Search code examples
sparqlwikidata-query-service

How can get default return values for a SPARQL query when counting


I have a query where I count with a grouping on years. For some of the years there is no items to count and thus no result. I would like to have SPARQL return a count of zero for such years.

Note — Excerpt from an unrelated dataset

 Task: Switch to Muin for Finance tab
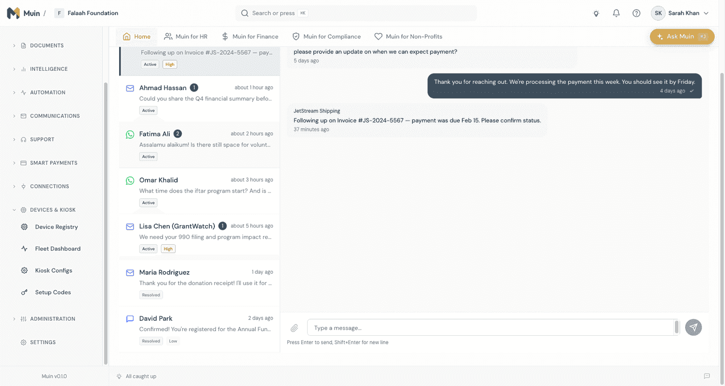tap(250, 37)
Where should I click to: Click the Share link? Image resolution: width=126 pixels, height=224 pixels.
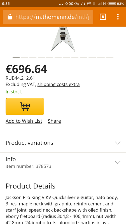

I am using the Wikidata Query Service, https://query.wikidata.org, and my present solution is to make a series of values and a union with the actual query. It looks a bit clumsy to me. Is there a better way?

#defaultView:BarChart
select ?year ?number_of_pages ?work_label where {
  {
    select ?year (sample(?pages) as ?number_of_pages) ?work_label       
    where {
      {
        select * where {
          values (?year ?pages ?work_label) {
            ("2000" "0"^^xsd:integer "_") 
            ("2001" "0"^^xsd:integer "_") 
            ("2002" "0"^^xsd:integer "_") 
            ("2003" "0"^^xsd:integer "_") 
            ("2004" "0"^^xsd:integer "_") 
            ("2005" "0"^^xsd:integer "_") 
            ("2006" "0"^^xsd:integer "_") 
            ("2007" "0"^^xsd:integer "_") 
            ("2008" "0"^^xsd:integer "_") 
            ("2009" "0"^^xsd:integer "_") 
            ("2010" "0"^^xsd:integer "_") 
            ("2011" "0"^^xsd:integer "_")
            ("2012" "0"^^xsd:integer "_")
            ("2013" "0"^^xsd:integer "_")
            ("2014" "0"^^xsd:integer "_")
            ("2015" "0"^^xsd:integer "_")
            ("2016" "0"^^xsd:integer "_")
          }
        }
      }
      union {
        ?work wdt:P50 wd:Q18921408 .
        ?work wdt:P1104 ?pages .
        ?work wdt:P577 ?date . 
        ?work rdfs:label ?long_work_label . filter(lang(?long_work_label) = 'en')
        bind(substr(?long_work_label, 1, 20) as ?work_label)
        bind(str(year(?date)) as ?year) 
      }
    } 
    group by ?year ?work ?work_label
    order by ?year 
  }
}

Solution

  • You don't need so many nested queries. Here is a simple solution:

    #defaultView:BarChart
    select ?year ?pages ?label       
    where {
      # iterating over years
      values ?year {
        "2000" "2001" "2002" "2003" "2004" "2005" 
        "2006" "2007" "2008" "2009" "2010" "2011" 
        "2012" "2013" "2014" "2015" "2016" 
      }
    
      # binding defaults
      bind( 0  as ?default_pages)
      bind("_" as ?default_label)
    
      # if there is a work in the given year, ?work_pages and ?work_label will be bound
      optional {
        ?work wdt:P50 wd:Q18921408;
              wdt:P1104 ?work_pages;
              wdt:P577  ?work_date. 
        bind(str(year(?work_date)) as ?year).
    
        ?work rdfs:label ?long_work_label. 
        filter(lang(?long_work_label) = 'en').
        bind(substr(?long_work_label, 1, 20) as ?work_label)
      }
    
      # either take ?work_pages/label value or default and bind it as the result ?pages/label
      bind(coalesce(?work_pages, ?default_pages) as ?pages)
      bind(coalesce(?work_label, ?default_label) as ?label)
    } 
    order by ?year
    

    Here is results screenshot:

    enter image description here


    The key here is the combination of optional + bind/coalesce. The general pattern is

    bind(... as ?default_foo)
    
    optional { 
      # try to get value ?foo
    }
    
    bind(coalesce(?foo, ?default_foo) as ?result_foo)
    

    coalesce returns the first value that it can (that is bound/evaluates without error). So if the value you tried to get in optional { ... } is not bound, the default one will be taken and bound as the result. A more verbose way to write it:

    bind(if(bound(?foo), ?foo, ?default_foo) as ?result_foo)
    

    But coalesce is better because you can pass several values in it. In a more complicated query it can be useful: see this example.